Cole tells the story of those in the struggle, displaying the realities of the life of a drug dealer free from the glorification that rappers have a history of inflecting onto the lifestyle. As well as telling others’ stories, Cole also covers his own in two of his most intimate songs to date. In both parts of ‘She’s Mine’, Cole raps slowly and softly about his love for his child, his voice cracking with emotion as he attempts to balance the innocence of his daughter with the vices of the modern world. It’s these frank and intimate songs where Cole really shines, giving his fans an insight into his world and displaying just how aware he is of the problems of our time.
It’s not all perfect, however; ‘Foldin’ Clothes’ is Cole’s lyrically weakest track, detailing his love for the daily routines he and his wife have created. Whilst his love for her and the change she’s brought about in him is evident, lyrics like “I never thought I’d see the day / I’m drinking almond milk” in the song simply don’t compare to the depth and wordplay of the rest of the album. Similarly, in ‘Déjà vu’ Cole regresses to his former self as he waxes on a girl he’s fallen in love with in a club. These kind of songs are best left in the past; Cole has settled down, making that attitude seem forced and artificial.
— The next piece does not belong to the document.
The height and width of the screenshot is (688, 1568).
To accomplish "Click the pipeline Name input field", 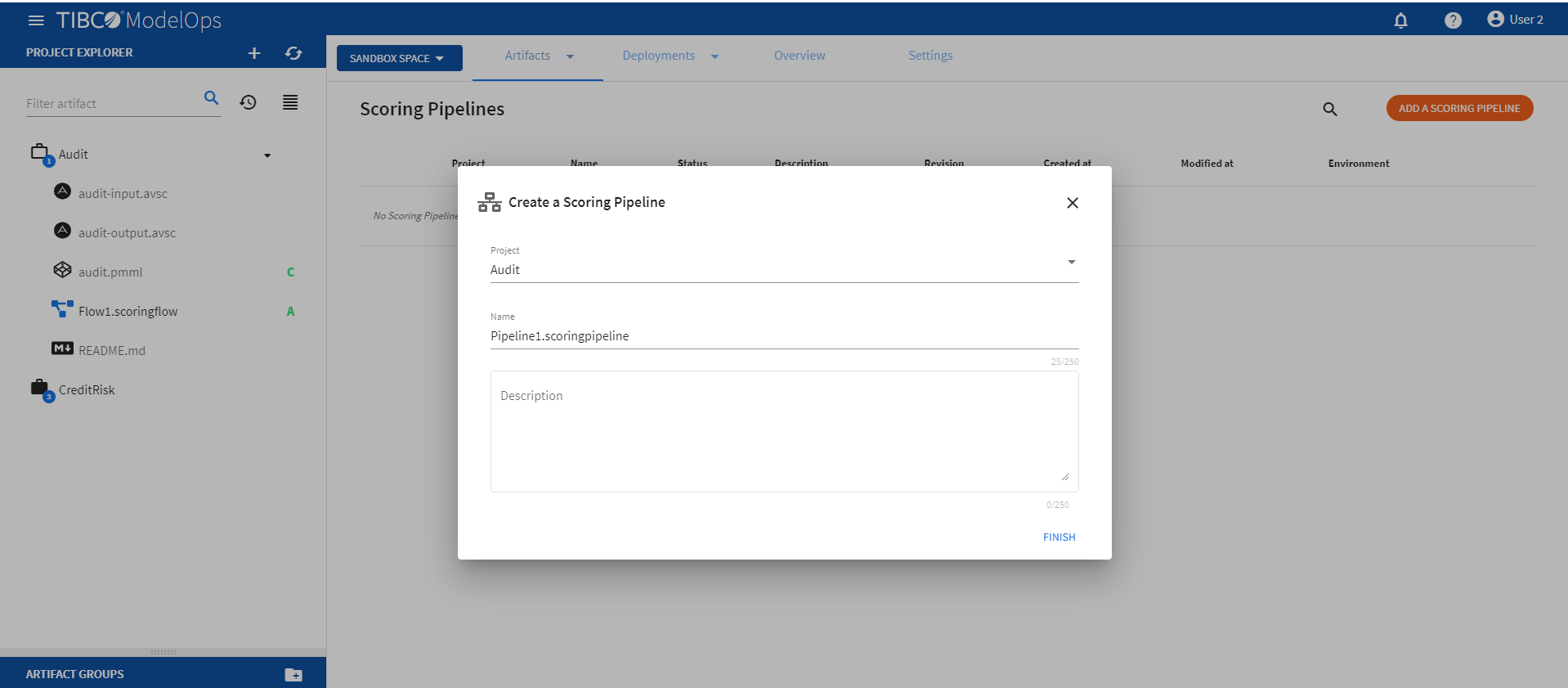I will (783, 336).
4 Your Eyez Only is a successful step in a new direction for Cole, as he displays a sensitive, emotional and perceptive side that is sadly rarely shown in the genre. Cole is also showing himself to be socially and politically aware, understanding the power and reach his music has, and using it to spread important messages. Album by album, Cole is cementing himself as one of the greatest, with comparisons to 2Pac no longer sounding so far-fetched.